Methods Men and women aged 60–69 years are eligible for biennial routine bowel cancer screening by the BCSP. The gFOBt card comprises six windows (or ‘spots’) onto which the screening participant is asked to apply two samples from three separate stools. Test cards are returned to one of five BCSP Hubs where each spot is tested to determine ‘spot positivity’. The number of positive spots determines test positivity: 5–6 positive spots = positive test and immediate referral for colonoscopy; 1–4 positive spots = weak positive and re-test. Ultimately, a definitive test result is achieved for each screening episode, according to a well-defined test/re-test algorithm. Data from the Bowel Cancer Screening System (BCSS) for the BCSP Southern Hub for April 2008 to March 2012 were analysed and gFOBt spot positivity patterns assessed by month, stratified by age and sex. Analysis was limited to the first (prevalent) screening episode for all individuals.

Results In total, 7,765,282 spots were analysed (nearly 1.3 million kits). As expected, throughout the study period, gFOBt spot positivity for men (2.6%) was consistently higher than for women (1.7%) and increased with age. Any variations in seasonal positivity were similar for men and women and all ages. The pattern of spot positivity by month was not consistent year on year and there was no clear evidence that spot positivity was different in the spring/summer months compared with autumn/winter.

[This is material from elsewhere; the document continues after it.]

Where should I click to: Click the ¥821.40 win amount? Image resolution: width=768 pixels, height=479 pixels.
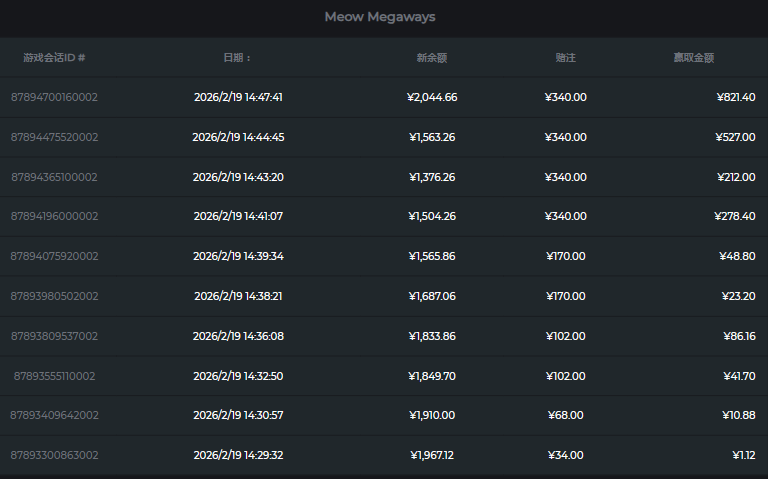(x=736, y=97)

Conclusion Seasonal variation did not appear to account for the fluctuations in spot positivity observed. We conducted a sub-group analysis restricted to 60 year-olds to explore the possibility that changes in the demographics of participants over time might affect the positivity patterns, but the data yielded similar inconsistencies. It is unlikely that operational factors account for the fluctuations as the BCSP ensures rigorous monitoring of test kit batches and quality control in the laboratories. More work is required to explore these data further in search of an explanation.

Disclosure of Interest None Declared.